Fedora: Solving “initframfs” Kernel Panic Issue

This is not much of a post, so much as a reminder for myself. Something specific to my system makes it so that occasionally Fedora issues a Kernal Panic warning, and I have to select a prior version to load. Three times now I have had to locate this Stack Exchange web page to fix the problem, so I thought I should just record the way to solve the problem here. Although I think I may end up trying Debian with Gnome next time I have time to rebuild my system. I think I would get a lot out of the stability that both offer. I think using Gnome instead of KDE will be the largest adjustment, but also will be fun to try.

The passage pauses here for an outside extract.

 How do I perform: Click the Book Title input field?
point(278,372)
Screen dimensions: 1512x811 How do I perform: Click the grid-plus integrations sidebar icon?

Note that the first option uses their version, and you should replace your own in the two bolded spaces and note the exclusion of .img in the second. Anywho, here it is. [source]

The solution was simple:
  1. Boot with a kernel that works (press Esc to see available boot entries on startup).
  2. Rebuild initramfs for the problematic kernel with dracut: dracut /boot/initramfs-4.18.0-305.19.1.el8_4.x86_64.img 4.18.0-305.19.1.el8_4.x86_64
    
  3. Reboot.
  4. Login, and see if the problematic kernel is running:
    
    $ uname -r
    4.18.0-305.19.1.el8_4.x86_64

Or if that feels complicated, another use from a forum said the second option worked for them.

This worked for me:

ls -la /boot

dracut  -f --regenerate-all

ls -la /boot

reboot

I’m not savvy enough to fully understand the differences, but the first one rebuilds only the specific kernel version and so should be safer. The second one forces the regeneration of initramfs for all installed kernels. The first is probably safer if I had to guess, but the second is more user friendly.